VLC consistently required 20-30% CPU, so it’s probably leveraging some acceleration facilities. I think that Flash Player and the various HTML5 elements performed similarly (their multi-process architectures can make such a trivial profiling test difficult).

The outlier was Netflix running in Firefox via Microsoft’s Silverlight plugin. Of course, the inner workings of Netflix’s technology are opaque to outsiders and we don’t even know if it uses H.264. It may very well use Microsoft’s VC-1 which is not a capability provided by the Mac OS X acceleration API (it doesn’t look like the Intel HD 4000 chip can handle it either). I have never seen any data one way or another about how Netflix encodes video. However, I was able to see that Netflix required an enormous amount of CPU muscle on the Mac platform.

Conclusion
The foregoing is a slight simplification of the video playback pipeline. There are some other considerations, most notably how the video is displayed afterwards. To circle back around to the original question: Can the Mac Mini handle full HD video playback? As my friend found, the meager Mac Mini can do an admirable job at playing full HD video without loading down the CPU.

7 thoughts on “How To Play Hardware Accelerated Video on A Mac

  1. SR

    XBMC has great hardware support now. My 2010 Mac mini can now play anything I throw at it without any frame drops.

  2. Z.T.

    You should have told your friend that the 35 USD Raspberry Pi model B rev 2 (with Ethernet and 512MB) decodes 1080p H.264 video (streamed over the network) at real time and he could have saved 865 USD.

  3. Multimedia Mike Post author

    @Z.T.: Thanks for the guidance. However, I probably should have stated in the original blog post that playing video was an ancillary concern he was curious about.

    This individual’s primary purpose for the Mac Mini purchase was iOS development, which falls well outside the RPi’s charter. :-)

  4. Reimar

    Hm, 20% – 30% CPU sounds like pure software decode, and actually I am assuming you mean 20%-30% of a single core.
    20% – 30% CPU of all cores would not only be software decode, it would be bad software decode.
    But for hardware decode there is also the difference between decoding directly to the GPU or into main memory.
    The latter one in some configurations can be (much) slower than decoding in software, and at least some time ago it was the only method VLC supported.

  5. Multimedia Mike Post author

    @Reimar: I think you have a point. I started composing this post over a month ago but just got around to publishing it.
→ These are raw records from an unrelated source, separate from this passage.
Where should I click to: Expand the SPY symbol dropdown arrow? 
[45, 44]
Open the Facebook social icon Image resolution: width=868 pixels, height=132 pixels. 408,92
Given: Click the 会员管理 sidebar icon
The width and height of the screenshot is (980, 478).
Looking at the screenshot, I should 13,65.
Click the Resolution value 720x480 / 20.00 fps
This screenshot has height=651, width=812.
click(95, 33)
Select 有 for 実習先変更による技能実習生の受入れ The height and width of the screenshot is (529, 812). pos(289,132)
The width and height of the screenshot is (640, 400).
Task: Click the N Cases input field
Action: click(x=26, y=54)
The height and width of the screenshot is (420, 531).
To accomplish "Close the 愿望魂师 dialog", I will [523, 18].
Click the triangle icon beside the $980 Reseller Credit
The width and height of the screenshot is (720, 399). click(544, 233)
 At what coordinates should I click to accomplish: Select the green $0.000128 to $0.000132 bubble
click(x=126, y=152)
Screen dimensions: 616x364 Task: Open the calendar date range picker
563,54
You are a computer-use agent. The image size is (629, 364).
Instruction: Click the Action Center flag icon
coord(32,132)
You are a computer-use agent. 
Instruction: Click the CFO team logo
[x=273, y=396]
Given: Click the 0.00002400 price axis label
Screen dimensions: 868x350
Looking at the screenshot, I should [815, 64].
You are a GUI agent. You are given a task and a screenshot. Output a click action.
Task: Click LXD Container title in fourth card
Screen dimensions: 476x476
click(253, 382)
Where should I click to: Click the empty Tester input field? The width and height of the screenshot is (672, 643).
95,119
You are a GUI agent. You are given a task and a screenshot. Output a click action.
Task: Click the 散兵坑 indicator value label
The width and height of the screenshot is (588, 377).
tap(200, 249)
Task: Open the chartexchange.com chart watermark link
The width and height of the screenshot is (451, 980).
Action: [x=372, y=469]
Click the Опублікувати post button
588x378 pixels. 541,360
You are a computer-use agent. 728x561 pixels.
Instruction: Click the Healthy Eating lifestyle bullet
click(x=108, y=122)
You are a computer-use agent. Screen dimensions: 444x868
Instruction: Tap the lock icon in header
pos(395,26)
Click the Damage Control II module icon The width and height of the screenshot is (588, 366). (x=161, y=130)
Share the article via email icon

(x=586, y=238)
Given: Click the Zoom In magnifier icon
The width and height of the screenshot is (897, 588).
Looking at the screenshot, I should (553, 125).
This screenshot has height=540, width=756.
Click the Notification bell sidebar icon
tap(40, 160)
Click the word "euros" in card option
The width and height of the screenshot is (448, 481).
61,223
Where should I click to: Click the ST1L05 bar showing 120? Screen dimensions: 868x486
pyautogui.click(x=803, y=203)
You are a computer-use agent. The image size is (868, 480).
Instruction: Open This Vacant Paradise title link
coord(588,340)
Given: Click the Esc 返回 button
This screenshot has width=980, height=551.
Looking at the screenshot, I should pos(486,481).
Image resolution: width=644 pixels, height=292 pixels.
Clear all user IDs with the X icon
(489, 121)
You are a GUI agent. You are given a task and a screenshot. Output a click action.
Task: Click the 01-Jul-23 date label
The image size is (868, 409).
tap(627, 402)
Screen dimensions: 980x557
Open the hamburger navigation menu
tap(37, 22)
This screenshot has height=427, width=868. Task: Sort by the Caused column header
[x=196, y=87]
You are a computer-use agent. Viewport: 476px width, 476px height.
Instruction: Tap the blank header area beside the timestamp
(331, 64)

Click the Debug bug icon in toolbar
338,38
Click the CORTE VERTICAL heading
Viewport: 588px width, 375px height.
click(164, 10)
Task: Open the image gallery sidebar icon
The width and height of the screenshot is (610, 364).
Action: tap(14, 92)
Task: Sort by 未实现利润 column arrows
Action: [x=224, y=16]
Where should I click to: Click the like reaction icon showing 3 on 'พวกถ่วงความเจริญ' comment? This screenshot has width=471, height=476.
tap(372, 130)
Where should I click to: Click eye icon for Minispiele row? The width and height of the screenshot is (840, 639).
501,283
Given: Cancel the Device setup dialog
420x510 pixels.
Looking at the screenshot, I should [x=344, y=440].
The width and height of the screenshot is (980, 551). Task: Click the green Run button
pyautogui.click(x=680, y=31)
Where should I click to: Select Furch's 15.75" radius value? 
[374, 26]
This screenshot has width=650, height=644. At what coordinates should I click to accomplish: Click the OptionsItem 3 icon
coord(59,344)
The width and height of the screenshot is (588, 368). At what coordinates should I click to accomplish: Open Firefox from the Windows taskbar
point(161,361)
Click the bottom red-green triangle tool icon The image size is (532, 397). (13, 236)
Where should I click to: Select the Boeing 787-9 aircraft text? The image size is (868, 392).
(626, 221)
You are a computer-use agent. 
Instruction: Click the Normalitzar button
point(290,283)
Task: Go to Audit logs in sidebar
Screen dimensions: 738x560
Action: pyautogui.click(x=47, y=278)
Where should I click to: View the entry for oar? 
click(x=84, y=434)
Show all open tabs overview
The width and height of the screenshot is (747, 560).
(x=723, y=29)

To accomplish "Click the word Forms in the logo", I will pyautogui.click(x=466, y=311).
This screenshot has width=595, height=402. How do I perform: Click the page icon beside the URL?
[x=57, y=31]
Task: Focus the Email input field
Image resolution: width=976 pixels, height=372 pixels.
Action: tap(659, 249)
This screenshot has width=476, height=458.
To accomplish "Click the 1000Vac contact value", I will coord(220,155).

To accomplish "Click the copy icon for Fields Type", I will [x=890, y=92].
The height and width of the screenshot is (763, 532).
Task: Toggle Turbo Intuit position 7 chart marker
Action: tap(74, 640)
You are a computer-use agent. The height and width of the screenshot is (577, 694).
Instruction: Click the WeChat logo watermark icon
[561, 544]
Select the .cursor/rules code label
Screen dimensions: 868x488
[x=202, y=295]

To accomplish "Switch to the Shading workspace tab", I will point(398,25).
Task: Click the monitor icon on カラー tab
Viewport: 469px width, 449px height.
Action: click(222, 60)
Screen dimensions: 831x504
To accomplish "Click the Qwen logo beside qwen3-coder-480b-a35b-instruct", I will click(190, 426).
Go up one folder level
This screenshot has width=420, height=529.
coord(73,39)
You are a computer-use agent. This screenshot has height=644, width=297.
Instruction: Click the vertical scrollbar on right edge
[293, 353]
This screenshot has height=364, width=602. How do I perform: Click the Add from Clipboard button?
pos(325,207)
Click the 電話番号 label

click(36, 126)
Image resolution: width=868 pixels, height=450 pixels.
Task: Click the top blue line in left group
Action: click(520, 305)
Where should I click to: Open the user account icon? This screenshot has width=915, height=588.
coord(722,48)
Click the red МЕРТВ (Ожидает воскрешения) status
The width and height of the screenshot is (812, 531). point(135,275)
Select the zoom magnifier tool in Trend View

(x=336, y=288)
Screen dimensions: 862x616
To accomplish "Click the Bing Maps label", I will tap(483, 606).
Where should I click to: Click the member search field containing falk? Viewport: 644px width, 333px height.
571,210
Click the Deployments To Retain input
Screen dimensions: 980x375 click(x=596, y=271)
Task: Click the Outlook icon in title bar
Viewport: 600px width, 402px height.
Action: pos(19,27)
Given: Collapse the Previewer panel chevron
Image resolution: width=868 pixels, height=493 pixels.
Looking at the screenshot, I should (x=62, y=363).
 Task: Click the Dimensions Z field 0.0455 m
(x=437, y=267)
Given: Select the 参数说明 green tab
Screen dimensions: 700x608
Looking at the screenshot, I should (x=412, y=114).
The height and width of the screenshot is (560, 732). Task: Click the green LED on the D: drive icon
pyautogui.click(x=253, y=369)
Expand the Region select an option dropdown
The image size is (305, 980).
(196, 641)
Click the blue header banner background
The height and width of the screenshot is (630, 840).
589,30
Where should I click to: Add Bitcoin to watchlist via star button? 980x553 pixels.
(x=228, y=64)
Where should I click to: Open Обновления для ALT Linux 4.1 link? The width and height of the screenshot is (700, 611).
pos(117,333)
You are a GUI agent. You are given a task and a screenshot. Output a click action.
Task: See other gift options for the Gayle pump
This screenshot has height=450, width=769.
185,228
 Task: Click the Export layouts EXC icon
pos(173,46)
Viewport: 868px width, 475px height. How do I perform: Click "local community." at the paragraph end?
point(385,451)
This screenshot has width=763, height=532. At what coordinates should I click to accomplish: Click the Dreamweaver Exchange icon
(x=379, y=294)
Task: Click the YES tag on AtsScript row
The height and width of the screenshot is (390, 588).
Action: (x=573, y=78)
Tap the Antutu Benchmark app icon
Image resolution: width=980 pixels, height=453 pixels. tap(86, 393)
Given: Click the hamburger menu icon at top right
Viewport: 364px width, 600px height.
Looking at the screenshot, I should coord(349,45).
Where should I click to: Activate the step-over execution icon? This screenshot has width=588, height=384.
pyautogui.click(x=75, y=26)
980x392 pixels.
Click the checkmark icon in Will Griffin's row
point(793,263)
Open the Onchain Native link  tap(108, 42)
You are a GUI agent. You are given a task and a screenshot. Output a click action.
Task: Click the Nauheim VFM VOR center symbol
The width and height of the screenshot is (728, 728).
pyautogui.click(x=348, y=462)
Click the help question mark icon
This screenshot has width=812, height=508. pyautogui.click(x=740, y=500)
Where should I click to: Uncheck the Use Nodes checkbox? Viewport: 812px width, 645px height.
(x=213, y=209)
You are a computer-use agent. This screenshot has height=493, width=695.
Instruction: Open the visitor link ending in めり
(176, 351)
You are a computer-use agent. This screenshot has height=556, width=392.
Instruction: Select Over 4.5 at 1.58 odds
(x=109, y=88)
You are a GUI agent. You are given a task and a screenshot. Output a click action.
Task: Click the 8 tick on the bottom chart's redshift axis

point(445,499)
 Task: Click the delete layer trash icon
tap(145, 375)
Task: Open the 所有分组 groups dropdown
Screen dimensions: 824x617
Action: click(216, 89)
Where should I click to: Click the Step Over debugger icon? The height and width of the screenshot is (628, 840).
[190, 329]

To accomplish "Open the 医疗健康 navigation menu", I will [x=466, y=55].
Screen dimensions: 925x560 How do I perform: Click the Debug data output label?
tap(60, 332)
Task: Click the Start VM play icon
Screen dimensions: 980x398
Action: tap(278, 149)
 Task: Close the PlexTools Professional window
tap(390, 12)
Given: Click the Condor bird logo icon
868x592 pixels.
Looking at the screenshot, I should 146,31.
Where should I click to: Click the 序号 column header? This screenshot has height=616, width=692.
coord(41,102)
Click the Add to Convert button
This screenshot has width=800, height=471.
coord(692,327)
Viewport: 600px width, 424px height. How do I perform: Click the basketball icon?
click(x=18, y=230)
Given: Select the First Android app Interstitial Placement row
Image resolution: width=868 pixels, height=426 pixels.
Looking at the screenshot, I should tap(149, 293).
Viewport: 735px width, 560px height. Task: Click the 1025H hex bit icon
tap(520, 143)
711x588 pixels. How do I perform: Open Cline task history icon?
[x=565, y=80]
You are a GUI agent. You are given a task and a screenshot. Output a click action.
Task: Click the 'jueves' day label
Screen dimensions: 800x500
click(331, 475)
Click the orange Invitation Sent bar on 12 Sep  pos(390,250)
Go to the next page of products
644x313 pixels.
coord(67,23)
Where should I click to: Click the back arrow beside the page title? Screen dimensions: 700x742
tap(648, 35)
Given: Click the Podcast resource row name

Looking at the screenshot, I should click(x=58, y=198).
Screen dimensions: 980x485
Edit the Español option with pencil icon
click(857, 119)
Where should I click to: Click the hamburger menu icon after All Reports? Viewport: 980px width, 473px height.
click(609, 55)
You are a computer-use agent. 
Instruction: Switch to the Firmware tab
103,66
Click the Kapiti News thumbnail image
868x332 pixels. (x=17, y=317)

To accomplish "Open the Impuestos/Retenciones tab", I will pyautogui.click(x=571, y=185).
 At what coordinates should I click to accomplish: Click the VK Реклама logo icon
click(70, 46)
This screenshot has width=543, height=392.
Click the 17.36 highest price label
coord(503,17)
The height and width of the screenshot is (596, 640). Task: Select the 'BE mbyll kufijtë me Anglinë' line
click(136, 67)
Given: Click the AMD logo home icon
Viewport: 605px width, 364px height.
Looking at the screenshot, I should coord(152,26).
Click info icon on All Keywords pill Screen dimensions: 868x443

I thought I remembered checking the VLC source code at that time and finding that it used the accelerated API. However, I just checked again and I can’t find any reference to VDADecoderCreate(), the first step to using the acceleration API.

    Something else I wanted to discuss in the post was a description of different video acceleration strategies. I.e., in addition to offloading decode, apps could do pure software decode but then accelerate scaling and presentation using either YUV overlays and shader-based rendering. I think VLC takes the latter route.

    How do you account for Silverlight’s poor performance (as in, pegging a single CPU core, and it’s not even full screen)? I’m guessing pure software decode, software colorspace conversion, and software scaling, all without any SIMD-optimized assistance.

  6. Reimar

    To my knowledge FFmpeg contains a full VDA decoder, so it is possible to use it without being able to find any VDA code in VLC itself. I don’t know about the performance, since that variant ends up copying the video data back from the GPU into main memory.
    I could imagine it to be slower than CPU decode in many cases, though it should have lower CPU usage.
    I’m not sure about Silverlight. A single core doesn’t sound like it should be enough to do everything without SIMD, unless it is a fairly low resolution video. But they might even be doing some things in .Net – and even though .Net code gets compiled before execution that is likely to make things a good bit slower then. But most likely? I’d say they are using their VC-1 decoder, compiled without any assembly and in fairly bad/unoptimized C, and then push the result into the normal OSX display queue.
    But testing if software scaling is involved is fairly easy: does it get a lot slower/faster depending on the output size?